Petrogenesis, Sampling Depth, Thermal and Redox Evolution of Spinel Peridotite Xenoliths From Jiaohe, NE China: Insights From Trace Elements in All Rock‐Forming Silicate Minerals

Abstract

AbstractOlivine and orthopyroxene (Opx) are the most abundant minerals in lherzolitic to harzburgitic peridotites, and their compositions represent an important—and sometimes only—source of information for the origin and physicochemical evolution of the subcontinental lithospheric mantle (SCLM). We report a high‐quality in situ trace element data set for Opx and olivine of well‐characterized spinel‐peridotite xenoliths, including eight lherzolites and four harzburgites, which were entrained in the Cenozoic basalts from Jiaohe, NE China. While the lherzolites and harzburgites show contrasting evolution involving various metasomatic agents, reflected in different trace element relationships, both experienced early cooling followed by recent (pre‐entrainment) heating, as unraveled by a combination of mineral thermometers with inherently different diffusion rates.
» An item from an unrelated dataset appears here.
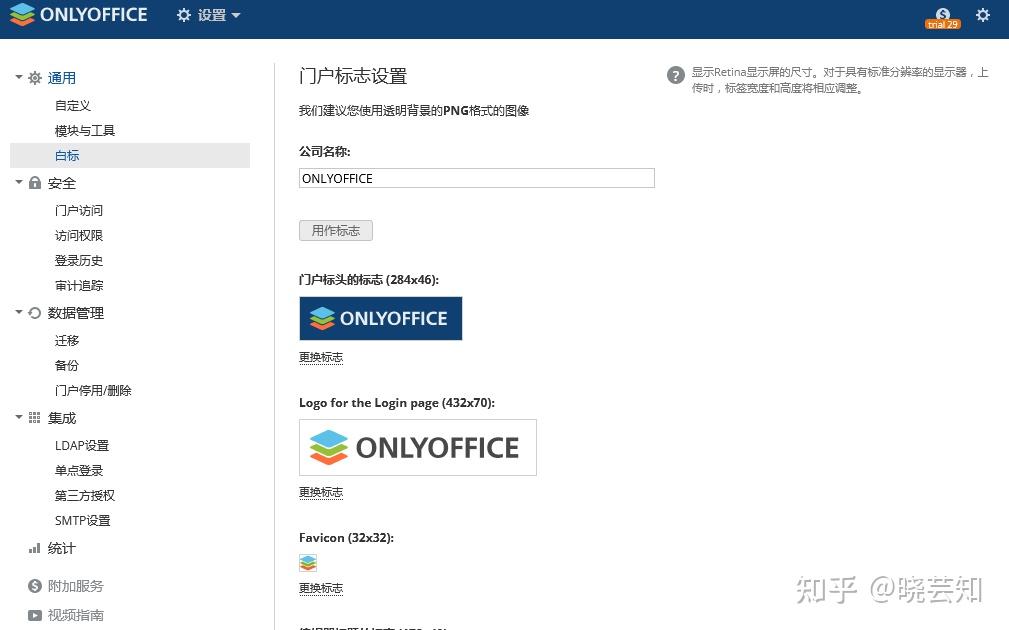
Task: Click the 用作标志 button
Action: [x=335, y=230]
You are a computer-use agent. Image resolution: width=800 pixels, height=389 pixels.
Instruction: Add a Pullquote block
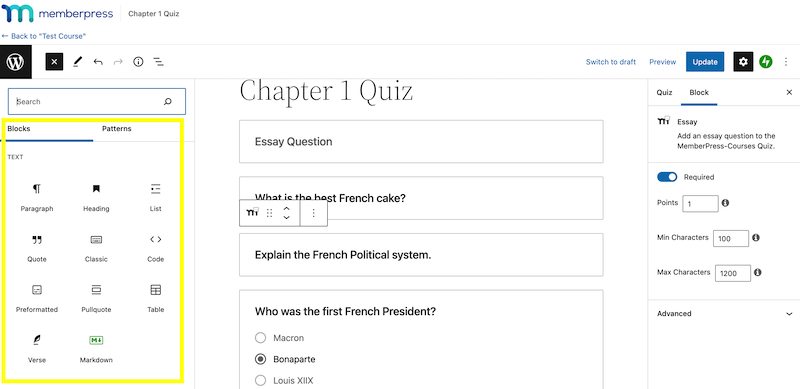pos(96,299)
The sampling depth of spinel‐facies peridotites is obtained by olivine‐spinel thermobarometry, taking into account post‐melting subsolidus processes and pre‐emplacement thermal disturbance, using an empirical correction for the Ca content in olivine, which yields a pressure range of 1.1–2.0 GPa. The V contents (92–116 μg/g) and V/Sc ratios (5.7–6.4) in lherzolitic Opx are higher than those in harzburgitic Opx (V: 56–76 μg/g; V/Sc: 3.4–5.9), qualitatively reflecting the reducing and oxidizing effect, respectively of refertilization versus metasomatic interaction with a small‐volume melt. Thus, comparative thermobarometry, together with trace element systematics of Opx and olivine can be effective tools to reveal the architecture, chemical, thermal, and redox evolution of the shallow SCLM, as sampled by spinel peridotite xenoliths.